Got stuck in my clothes!

I was running late for a doctor's appointment today. Needed to use the bathroom but no time. The office wasn't too far away.

Traffic was a little slow but got there with a few minutes to spare.

Checked in and hurried to the bathroom.

I'd received wonderful compliments from coworkers earlier about my black jumpsuit.

It was cute but not so much in that bathroom stall.

Why did I buy a jumpsuit with buttons that didn't go all the way down??

I'm walking around in that small stall trying to get the suit down, like a puppy chasing its tail. Then I heard a toilet flush.
This made it worse! Thought I was in there alone.
After a few more stumbles and turns, I heard another flush.

Another person!

Finally, I was able to get the suit down without tearing it. Another flush!

Realized I was the only one in there... it was an automated toilet. All that movement created flushes.

Finally got myself  suited situated and back to the waited area.

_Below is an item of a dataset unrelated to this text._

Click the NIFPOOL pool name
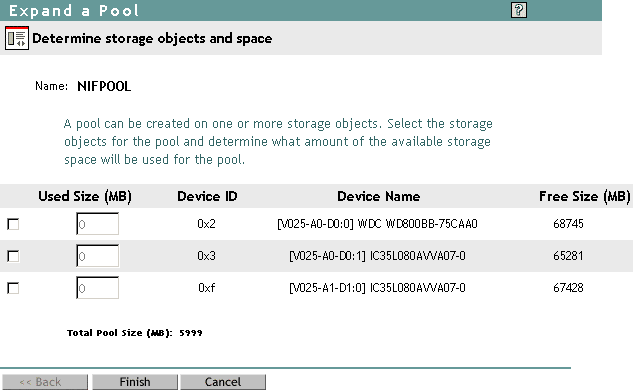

"Or there you are!" the receptionist said, just as I sat down. "We were worried about ya. Everything okay?"

I just nodded, smiled and wiped the sweat from my head.

Bet I burned at least 50 calories in that bathroom.


Friday, March 10, 2017

Memory


My memory isn't what it used to be but it was pretty good when I was younger. Spending summers at my Godmother's house helped with that. We really referred to our mornings as prison time. Her daughter would cook oatmeal; regular oatmeal. I can still see that little Quaker dude on the box. At eight or nine, he seemed to grin at me while I tried to eat it. We were not allowed to leave the table until we ate our food. Being the leader I was at that time, I showed the others how to gradually put chunks of the lumpy stuff in a napkin. Then, once the warden she left the kitchen the third time, run and put the full napkins behind the curtain. We'd go back before lunch to dispose of it. Needed good memory to do that. Should've had common sense too. Doing that made her think we liked the stuff.

But my memory, at that age, has nothing on our daughter's memory at fifteen. While attending our son's school Open House for rising freshman recently, I also spoke to one of our daughter's current teachers.

"How is she doing in your class so far?" I asked him, shaking his hand.

"She's doing pretty well. She still has to do the presentation, but it's been hard for her with losing her voice and all."

Speechless.

"She was out for the three days when she was sick and it's been difficult for her to talk. The hoarseness has been bad. Feel bad for her."

Yes. You should feel bad for her. I thought.

I was hoping my face did not reflect what I was thinking.

He informed me that she could do the alternative which would be to take a test in place of the presentation. He seemed genuinely sorry for her.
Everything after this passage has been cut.